Books: Douglas Coupland's most recent effort, Worst. Person. Ever. is a toxic satire of our culture, as narrated by the eponymous character, Brit B-unit cameraman Raymond Gunt. We follow him, and his well-meaning, formerly homeless assistant Neil, on a long and karma-stricken trip to a Survivor-like show/island. Throughout, Ray does and says the worst thing possible, and is rewarded for it by a vengeful universe. It didn't take long at all for me to imagine this as a Simon Pegg/Nick Frost double act, and it can, like those actors' films, be genuinely funny. Nevertheless, because Coupland uses Ray's voice, he too must become the worst person ever, and it can sometimes make it difficult for the reader to laugh along. If this is a piercing look at a culture, like Generation X, Microserfs or Jpod, it is more far-ranging, not tied to any one job environment or generation. It's the culture of the selfish asshole that transcends all of that. It perhaps reaches for too much. Themes and allegory seem to emerge at times, but it would be very much like me to project too much on what is essentially just a (witty) collection of dick moves.
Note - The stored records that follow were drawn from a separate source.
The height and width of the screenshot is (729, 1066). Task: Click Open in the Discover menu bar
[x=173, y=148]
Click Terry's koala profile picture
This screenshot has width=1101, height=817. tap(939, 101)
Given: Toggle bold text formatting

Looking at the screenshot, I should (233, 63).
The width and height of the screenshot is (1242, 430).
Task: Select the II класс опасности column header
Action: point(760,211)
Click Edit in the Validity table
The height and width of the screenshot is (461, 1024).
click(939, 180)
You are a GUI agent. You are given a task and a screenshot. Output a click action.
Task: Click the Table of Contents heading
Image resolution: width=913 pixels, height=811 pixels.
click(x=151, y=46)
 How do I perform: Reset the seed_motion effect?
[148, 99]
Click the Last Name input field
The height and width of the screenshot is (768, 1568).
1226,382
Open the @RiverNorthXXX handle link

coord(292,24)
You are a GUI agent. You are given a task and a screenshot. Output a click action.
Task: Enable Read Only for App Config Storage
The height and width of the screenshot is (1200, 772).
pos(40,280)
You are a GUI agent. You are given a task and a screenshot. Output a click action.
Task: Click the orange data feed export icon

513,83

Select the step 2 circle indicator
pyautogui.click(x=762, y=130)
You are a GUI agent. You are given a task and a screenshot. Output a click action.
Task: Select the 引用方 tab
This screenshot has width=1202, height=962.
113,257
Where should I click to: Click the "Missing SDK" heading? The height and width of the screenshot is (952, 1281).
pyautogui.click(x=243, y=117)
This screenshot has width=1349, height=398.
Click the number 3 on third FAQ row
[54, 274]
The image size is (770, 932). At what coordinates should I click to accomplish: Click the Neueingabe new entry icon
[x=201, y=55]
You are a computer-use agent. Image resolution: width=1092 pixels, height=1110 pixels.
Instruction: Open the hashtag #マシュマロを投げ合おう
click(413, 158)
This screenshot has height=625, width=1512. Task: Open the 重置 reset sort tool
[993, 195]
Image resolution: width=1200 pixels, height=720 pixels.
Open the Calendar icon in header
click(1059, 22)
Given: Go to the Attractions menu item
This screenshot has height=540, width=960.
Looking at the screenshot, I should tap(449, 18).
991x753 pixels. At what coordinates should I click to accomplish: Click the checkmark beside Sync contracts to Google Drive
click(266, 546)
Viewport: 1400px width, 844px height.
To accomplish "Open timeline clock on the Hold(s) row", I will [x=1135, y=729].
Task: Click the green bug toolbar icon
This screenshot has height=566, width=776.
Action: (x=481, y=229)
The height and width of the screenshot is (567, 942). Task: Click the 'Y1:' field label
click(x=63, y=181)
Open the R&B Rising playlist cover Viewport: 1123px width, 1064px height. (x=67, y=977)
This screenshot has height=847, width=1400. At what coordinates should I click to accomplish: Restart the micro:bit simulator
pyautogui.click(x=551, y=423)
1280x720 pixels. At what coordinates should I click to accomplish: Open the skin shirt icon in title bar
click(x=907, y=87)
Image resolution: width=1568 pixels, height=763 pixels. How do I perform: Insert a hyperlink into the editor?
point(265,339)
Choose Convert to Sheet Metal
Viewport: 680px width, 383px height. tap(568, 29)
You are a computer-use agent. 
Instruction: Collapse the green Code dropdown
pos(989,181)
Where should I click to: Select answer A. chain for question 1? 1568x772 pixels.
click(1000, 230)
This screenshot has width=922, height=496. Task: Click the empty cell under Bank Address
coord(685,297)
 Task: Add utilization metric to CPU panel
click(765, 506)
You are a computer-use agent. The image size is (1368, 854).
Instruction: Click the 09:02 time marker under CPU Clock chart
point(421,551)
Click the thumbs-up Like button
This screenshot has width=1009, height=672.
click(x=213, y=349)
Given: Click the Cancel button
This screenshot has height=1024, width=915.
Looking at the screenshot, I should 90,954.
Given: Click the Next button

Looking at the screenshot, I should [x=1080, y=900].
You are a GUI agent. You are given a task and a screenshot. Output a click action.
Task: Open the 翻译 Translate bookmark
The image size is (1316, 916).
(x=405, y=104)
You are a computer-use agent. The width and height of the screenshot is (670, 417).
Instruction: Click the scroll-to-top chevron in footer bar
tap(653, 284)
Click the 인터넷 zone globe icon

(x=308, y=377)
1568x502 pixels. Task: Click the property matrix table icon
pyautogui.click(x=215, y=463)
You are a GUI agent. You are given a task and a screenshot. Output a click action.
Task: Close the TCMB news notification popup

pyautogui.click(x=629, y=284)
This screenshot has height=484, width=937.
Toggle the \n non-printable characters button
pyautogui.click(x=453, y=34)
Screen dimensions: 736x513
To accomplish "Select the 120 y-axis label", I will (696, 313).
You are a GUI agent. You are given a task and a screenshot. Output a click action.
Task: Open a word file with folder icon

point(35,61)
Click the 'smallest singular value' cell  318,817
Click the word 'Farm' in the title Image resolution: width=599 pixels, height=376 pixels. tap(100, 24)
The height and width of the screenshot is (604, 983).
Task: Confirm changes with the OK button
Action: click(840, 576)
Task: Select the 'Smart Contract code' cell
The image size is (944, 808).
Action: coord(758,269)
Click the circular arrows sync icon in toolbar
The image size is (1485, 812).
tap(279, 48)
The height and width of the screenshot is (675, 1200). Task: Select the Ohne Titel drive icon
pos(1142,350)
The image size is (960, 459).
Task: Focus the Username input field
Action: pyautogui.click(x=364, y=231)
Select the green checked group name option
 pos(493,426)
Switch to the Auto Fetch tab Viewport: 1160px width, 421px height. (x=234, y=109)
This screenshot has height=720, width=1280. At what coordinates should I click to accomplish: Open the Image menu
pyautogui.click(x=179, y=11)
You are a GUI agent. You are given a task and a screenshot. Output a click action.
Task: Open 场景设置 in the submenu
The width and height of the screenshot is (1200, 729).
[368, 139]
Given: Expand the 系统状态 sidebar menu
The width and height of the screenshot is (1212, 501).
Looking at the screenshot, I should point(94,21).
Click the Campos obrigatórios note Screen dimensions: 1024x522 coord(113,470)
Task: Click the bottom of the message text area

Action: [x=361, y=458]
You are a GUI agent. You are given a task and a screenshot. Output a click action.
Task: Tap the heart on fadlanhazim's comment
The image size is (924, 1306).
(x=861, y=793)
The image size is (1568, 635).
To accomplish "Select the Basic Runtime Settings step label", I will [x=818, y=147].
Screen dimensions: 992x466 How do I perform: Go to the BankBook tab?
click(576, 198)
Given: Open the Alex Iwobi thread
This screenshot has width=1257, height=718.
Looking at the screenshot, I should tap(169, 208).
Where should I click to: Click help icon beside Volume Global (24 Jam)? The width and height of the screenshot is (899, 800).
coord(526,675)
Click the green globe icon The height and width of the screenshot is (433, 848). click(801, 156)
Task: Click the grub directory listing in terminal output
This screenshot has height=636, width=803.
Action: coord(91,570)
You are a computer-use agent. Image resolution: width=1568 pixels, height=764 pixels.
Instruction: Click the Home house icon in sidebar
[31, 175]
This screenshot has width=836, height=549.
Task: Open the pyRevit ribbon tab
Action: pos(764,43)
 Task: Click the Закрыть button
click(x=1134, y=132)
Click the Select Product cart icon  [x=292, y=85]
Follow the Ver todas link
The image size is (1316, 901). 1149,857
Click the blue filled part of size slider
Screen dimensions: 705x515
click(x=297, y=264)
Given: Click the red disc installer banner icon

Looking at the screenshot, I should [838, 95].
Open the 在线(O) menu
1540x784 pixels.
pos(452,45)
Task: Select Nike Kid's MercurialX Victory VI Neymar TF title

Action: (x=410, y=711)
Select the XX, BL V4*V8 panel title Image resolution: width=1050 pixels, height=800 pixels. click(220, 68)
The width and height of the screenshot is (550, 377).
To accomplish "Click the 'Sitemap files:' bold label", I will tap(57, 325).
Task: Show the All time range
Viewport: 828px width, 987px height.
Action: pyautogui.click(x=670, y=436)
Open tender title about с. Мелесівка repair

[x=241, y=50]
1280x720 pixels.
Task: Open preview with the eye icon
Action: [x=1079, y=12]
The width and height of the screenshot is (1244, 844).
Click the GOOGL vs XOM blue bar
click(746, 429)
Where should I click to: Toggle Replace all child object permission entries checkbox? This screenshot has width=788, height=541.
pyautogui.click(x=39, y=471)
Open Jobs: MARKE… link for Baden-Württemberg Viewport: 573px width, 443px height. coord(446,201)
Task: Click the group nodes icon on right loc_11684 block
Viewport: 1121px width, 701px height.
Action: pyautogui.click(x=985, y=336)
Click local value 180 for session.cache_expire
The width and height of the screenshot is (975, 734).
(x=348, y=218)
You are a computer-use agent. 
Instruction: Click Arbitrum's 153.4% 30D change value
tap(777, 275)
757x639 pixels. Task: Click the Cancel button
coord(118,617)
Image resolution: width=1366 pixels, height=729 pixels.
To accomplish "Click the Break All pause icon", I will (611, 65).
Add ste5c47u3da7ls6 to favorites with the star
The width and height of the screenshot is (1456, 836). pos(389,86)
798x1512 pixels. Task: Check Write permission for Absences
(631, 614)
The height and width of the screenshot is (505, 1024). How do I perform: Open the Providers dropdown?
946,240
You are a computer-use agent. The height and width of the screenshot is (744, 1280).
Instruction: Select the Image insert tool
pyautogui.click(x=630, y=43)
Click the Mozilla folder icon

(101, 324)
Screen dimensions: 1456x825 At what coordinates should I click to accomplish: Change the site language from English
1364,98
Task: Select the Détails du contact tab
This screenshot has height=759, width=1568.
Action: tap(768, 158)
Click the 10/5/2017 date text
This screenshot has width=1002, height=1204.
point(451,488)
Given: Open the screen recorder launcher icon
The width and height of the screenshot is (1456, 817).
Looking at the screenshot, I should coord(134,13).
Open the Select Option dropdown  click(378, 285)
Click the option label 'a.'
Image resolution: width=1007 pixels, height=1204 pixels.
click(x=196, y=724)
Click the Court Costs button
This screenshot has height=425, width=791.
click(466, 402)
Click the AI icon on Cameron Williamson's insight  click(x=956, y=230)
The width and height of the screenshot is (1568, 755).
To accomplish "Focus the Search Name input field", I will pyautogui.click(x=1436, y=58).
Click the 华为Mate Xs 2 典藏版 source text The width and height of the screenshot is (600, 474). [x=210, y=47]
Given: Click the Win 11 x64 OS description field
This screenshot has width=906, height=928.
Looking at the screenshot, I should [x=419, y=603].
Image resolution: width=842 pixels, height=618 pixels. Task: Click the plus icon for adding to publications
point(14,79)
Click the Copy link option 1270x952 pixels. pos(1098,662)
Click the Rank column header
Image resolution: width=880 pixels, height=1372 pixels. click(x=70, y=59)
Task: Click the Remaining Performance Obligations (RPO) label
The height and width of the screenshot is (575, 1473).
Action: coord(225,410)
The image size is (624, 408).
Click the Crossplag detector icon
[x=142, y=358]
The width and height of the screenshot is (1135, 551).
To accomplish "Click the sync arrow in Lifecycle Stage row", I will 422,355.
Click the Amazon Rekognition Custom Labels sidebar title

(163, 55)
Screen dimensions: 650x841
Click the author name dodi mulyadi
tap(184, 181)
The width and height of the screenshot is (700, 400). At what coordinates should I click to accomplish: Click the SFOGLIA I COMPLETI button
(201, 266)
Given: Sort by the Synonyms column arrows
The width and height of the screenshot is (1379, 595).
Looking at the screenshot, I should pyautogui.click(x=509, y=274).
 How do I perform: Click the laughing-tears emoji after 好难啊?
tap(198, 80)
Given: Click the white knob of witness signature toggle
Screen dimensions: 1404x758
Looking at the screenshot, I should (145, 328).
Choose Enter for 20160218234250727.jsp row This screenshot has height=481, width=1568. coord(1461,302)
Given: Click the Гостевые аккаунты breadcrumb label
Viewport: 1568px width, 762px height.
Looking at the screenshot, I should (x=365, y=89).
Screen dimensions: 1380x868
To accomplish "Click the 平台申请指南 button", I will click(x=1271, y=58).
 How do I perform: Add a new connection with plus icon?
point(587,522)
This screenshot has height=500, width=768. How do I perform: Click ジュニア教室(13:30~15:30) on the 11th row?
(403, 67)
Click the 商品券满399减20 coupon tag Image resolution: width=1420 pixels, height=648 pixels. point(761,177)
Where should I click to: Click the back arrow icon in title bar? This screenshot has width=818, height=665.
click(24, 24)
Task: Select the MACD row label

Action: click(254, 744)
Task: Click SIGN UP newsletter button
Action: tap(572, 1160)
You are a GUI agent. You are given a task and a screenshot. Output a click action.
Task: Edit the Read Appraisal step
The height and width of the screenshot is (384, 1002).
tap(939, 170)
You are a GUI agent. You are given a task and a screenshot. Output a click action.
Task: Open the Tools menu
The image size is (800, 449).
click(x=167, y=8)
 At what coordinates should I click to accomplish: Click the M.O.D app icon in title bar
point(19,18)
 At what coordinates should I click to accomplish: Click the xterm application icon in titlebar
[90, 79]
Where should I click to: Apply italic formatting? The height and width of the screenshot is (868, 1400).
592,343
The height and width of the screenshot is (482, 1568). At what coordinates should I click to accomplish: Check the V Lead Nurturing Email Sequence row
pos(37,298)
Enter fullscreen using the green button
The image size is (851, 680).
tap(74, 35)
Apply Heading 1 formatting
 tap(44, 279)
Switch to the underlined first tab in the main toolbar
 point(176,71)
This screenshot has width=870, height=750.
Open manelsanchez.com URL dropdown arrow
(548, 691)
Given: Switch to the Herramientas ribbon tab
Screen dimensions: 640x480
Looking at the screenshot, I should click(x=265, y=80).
Hyperion to a Satyr posts this week:
V.i. The Gravedigger Scene - Fodor (2007)


Randal said...

I'll be the guy. I liked 1998 Godzilla. My four and five year old boys love the cartoon...been watching it on Netflix ever since the new movie came out and I tried to explain Godzilla to them. As far as they're concerned, the movie is funny and scary and Godzilla makes sense to them because they chase lizards all the time in our backyard here in Arizona. Funnily enough, there's a seven or eight inch lizard that lives around here that we've called Godzilla for years...I think they were primed to see Godzilla that way from birth.

Michael May said...

I don't think the '98 Godzilla is an awful kaiju movie. It's not a Godzilla movie, but I can enjoy it as a generic giant monster flick.

Siskoid, it took me three viewings of the new Godzilla to miss the original score, but I'm there with you now. I love the movie and that didn't take away from it for me, but it does seem like a missed opportunity.

Siskoid said...

I admit: I never finished Zilla98. I's one of those movies that became a little too stupid for me and I just got bored (not that many Godzilla movies aren't completely stupid, but then I have the motivation that it's Godzilla). Other films in this category include Batman & Robin and Lost in Space.